- _Exercise task 1_
In the worked example on even and odd functions, what do you multiply a function by to find its opposite?

- _Document text_
⟨

Determine if the function f(x) = 2x is even, odd, or neither.

Start by substituting -x for x in the function and simplifying.

f(x) = 2x

f(-x) = 2(-x)

f(-x) = -2x

Does 2x = -2x? No

Since 2x does not equal -2x, this function is not even. For this function to be even, both expressions would have to be equivalent, or equal. You also know this function is not even because it doesn't have any even exponents.

To see if the function is odd, find the opposite of the function by multiplying it by -1 and simplifying.

f(x) = 2x

-f(x) = -(2x)

-f(x) = -2x

Is -2x = -2x? Yes

Since -2x = -2x, this function odd.

Practice Problem #2

Determine if the function is even, odd, or neither.

To determine if the function is even, substitute -x for x in the original equation and simplify.

f(x) = x² - 4x

f(-x) = (-x)² - 4(-x)

f(-x) = x² + 4x

Is x² - 4x = x² + 4x? No

Since x² - 4 = x² + 4x, this function is not even. For this function to be even, both expressions would have to be equivalent, or equal.

You know the function is not even, so let's check and see if it's odd. Find the opposite of the function by multiplying it by -1 and simplifying. Fill-in your signs and numbers.

⟩

- _Exercise task 2_
Gather every line of the records that contains the word "Viewport".

- _Data for the task_
⟨

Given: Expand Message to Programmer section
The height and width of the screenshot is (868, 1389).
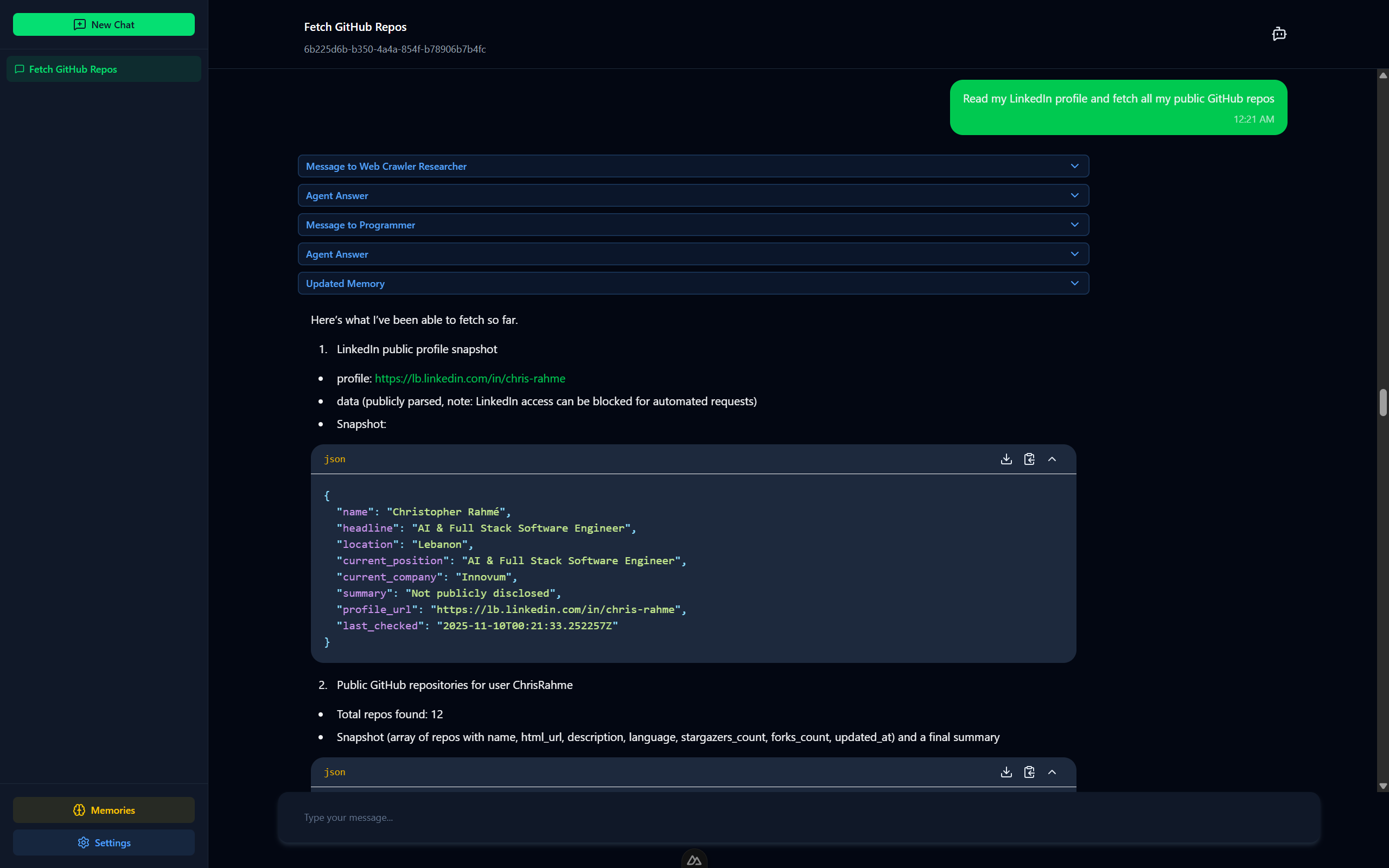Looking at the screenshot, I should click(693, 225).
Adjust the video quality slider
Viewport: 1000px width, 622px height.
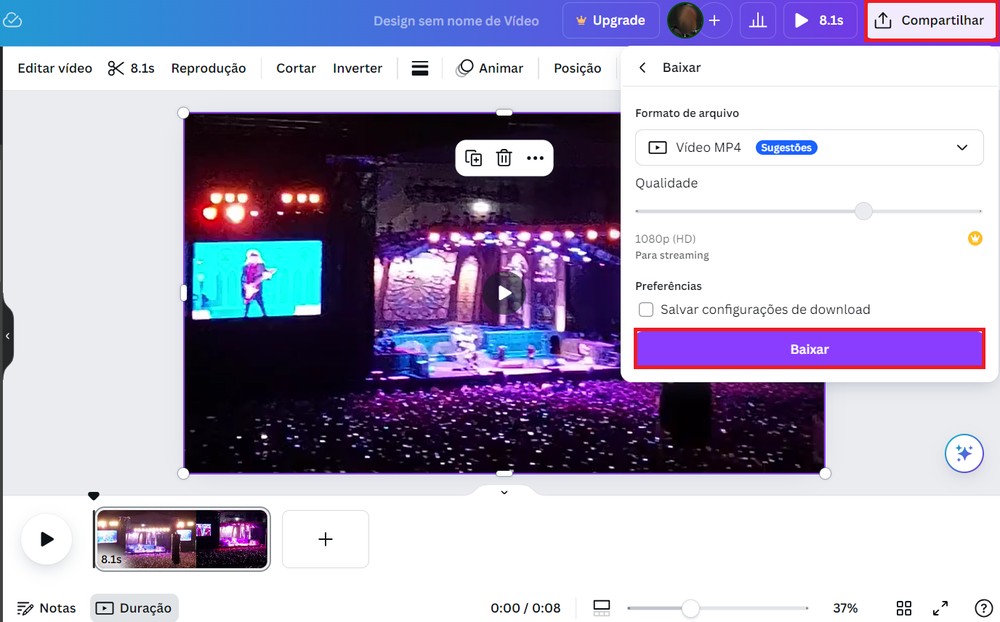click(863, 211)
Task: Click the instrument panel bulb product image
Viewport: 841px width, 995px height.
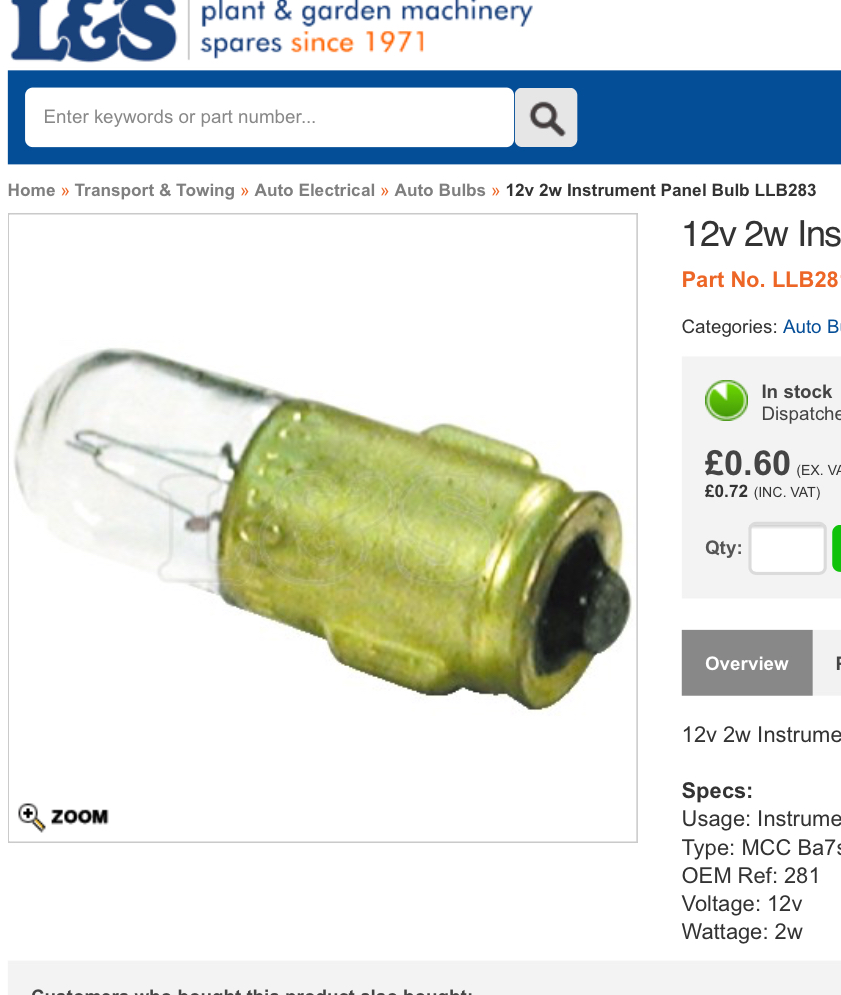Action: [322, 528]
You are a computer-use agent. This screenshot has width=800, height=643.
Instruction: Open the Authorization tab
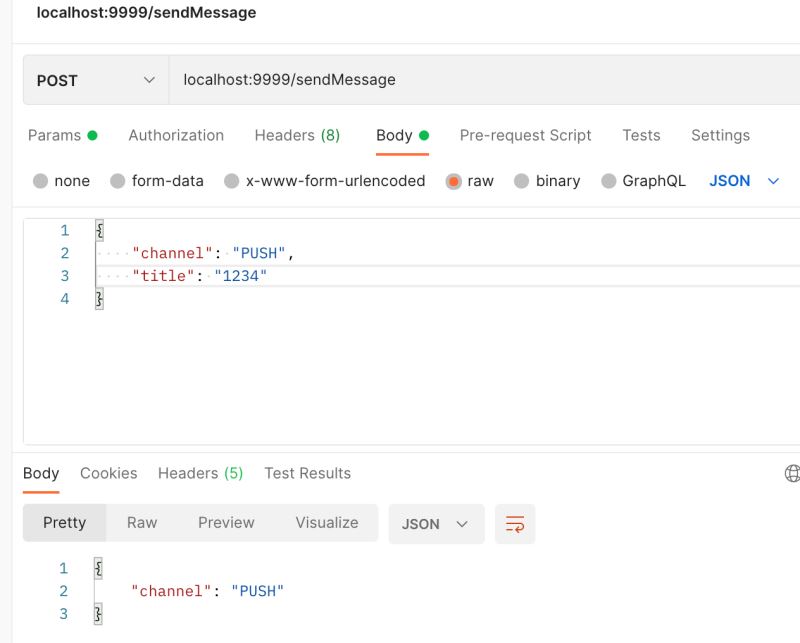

⟩

- _Worked solution 1_
-1

- _Worked solution 2_
Viewport: 1000px width, 622px height.
Viewport: 841px width, 995px height.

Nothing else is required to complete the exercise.